— Instruction —
Copy the lines of the listing below verbatim, from its first line through the line containing "pyautogui.click(x=362, y=364)", including both of those lines.

Stored listing
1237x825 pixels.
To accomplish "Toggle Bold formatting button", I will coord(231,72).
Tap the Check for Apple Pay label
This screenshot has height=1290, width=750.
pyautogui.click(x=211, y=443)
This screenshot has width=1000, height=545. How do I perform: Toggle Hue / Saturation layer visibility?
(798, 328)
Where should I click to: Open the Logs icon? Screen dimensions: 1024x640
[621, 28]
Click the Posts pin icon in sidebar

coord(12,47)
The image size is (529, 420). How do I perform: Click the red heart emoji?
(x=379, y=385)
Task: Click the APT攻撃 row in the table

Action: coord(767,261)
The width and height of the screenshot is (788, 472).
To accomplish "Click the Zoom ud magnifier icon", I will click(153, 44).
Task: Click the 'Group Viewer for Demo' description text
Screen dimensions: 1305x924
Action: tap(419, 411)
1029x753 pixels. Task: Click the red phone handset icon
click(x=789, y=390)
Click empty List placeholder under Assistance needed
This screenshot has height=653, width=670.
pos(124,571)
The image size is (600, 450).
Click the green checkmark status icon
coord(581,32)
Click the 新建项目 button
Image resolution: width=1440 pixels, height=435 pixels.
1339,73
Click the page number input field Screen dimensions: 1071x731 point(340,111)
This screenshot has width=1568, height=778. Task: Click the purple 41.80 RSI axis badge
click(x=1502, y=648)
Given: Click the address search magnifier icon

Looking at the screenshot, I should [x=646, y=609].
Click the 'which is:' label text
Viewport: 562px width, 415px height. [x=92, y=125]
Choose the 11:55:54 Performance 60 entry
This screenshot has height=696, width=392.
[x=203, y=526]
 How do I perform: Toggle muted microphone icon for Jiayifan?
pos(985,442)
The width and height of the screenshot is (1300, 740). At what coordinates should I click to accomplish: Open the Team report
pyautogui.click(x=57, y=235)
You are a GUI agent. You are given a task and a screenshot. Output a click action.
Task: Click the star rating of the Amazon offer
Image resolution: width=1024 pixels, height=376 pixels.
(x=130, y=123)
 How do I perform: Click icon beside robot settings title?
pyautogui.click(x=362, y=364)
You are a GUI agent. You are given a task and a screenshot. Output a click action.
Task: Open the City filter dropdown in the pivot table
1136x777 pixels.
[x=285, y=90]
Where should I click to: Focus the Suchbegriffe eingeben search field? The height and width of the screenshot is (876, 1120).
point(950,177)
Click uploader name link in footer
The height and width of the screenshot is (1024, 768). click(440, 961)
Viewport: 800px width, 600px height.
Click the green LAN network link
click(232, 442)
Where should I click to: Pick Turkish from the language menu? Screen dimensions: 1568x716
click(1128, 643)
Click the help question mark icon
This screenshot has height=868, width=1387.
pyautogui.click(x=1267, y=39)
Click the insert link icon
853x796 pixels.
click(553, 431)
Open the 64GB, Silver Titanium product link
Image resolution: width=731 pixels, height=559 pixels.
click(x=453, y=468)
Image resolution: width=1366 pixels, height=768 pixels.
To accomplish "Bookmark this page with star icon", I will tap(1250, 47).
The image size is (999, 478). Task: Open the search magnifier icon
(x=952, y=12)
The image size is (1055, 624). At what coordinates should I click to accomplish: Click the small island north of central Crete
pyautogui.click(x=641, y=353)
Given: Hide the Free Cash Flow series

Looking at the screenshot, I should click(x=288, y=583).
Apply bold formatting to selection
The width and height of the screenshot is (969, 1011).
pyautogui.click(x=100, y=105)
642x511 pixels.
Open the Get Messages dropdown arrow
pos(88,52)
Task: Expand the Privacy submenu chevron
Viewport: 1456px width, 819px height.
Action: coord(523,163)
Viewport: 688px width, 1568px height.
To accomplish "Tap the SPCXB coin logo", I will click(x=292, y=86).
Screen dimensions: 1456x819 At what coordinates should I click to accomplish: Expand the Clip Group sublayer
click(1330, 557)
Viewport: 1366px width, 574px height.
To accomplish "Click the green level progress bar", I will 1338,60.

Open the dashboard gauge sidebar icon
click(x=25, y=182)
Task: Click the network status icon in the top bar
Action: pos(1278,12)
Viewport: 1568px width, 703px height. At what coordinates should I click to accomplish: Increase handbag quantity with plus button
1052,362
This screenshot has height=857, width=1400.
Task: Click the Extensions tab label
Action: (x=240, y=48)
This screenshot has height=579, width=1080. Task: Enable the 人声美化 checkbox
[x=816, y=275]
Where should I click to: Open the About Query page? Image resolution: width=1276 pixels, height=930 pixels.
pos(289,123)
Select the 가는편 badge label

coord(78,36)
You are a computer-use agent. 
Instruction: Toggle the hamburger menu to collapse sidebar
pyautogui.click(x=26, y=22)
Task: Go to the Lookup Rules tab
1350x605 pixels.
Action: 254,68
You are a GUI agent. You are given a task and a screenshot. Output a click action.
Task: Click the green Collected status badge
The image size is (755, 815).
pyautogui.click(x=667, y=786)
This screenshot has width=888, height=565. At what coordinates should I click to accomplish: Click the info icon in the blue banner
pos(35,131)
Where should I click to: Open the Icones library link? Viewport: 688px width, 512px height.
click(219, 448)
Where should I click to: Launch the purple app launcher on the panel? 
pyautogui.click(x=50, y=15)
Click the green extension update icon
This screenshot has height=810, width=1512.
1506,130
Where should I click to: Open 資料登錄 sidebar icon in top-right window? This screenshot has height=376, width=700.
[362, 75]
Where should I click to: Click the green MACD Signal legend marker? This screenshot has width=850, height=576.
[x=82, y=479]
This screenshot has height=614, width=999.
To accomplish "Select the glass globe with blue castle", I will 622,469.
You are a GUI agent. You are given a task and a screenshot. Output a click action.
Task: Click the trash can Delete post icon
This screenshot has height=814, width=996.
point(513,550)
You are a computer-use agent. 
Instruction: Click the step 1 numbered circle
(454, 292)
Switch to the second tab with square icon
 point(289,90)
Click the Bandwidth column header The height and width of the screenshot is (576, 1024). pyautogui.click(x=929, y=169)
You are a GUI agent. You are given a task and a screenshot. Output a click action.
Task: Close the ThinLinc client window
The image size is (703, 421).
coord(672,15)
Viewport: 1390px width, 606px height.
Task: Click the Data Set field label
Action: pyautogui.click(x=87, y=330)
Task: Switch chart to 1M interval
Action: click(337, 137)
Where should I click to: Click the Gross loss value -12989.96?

— Expected answer —
1237x825 pixels.
To accomplish "Toggle Bold formatting button", I will coord(231,72).
Tap the Check for Apple Pay label
This screenshot has height=1290, width=750.
pyautogui.click(x=211, y=443)
This screenshot has width=1000, height=545. How do I perform: Toggle Hue / Saturation layer visibility?
(798, 328)
Where should I click to: Open the Logs icon? Screen dimensions: 1024x640
[621, 28]
Click the Posts pin icon in sidebar

coord(12,47)
The image size is (529, 420). How do I perform: Click the red heart emoji?
(x=379, y=385)
Task: Click the APT攻撃 row in the table

Action: coord(767,261)
The width and height of the screenshot is (788, 472).
To accomplish "Click the Zoom ud magnifier icon", I will click(153, 44).
Task: Click the 'Group Viewer for Demo' description text
Screen dimensions: 1305x924
Action: tap(419, 411)
1029x753 pixels. Task: Click the red phone handset icon
click(x=789, y=390)
Click empty List placeholder under Assistance needed
This screenshot has height=653, width=670.
pos(124,571)
The image size is (600, 450).
Click the green checkmark status icon
coord(581,32)
Click the 新建项目 button
Image resolution: width=1440 pixels, height=435 pixels.
1339,73
Click the page number input field Screen dimensions: 1071x731 point(340,111)
This screenshot has width=1568, height=778. Task: Click the purple 41.80 RSI axis badge
click(x=1502, y=648)
Given: Click the address search magnifier icon

Looking at the screenshot, I should [x=646, y=609].
Click the 'which is:' label text
Viewport: 562px width, 415px height. [x=92, y=125]
Choose the 11:55:54 Performance 60 entry
This screenshot has height=696, width=392.
[x=203, y=526]
 How do I perform: Toggle muted microphone icon for Jiayifan?
pos(985,442)
The width and height of the screenshot is (1300, 740). At what coordinates should I click to accomplish: Open the Team report
pyautogui.click(x=57, y=235)
You are a GUI agent. You are given a task and a screenshot. Output a click action.
Task: Click the star rating of the Amazon offer
Image resolution: width=1024 pixels, height=376 pixels.
(x=130, y=123)
 How do I perform: Click icon beside robot settings title?
pyautogui.click(x=362, y=364)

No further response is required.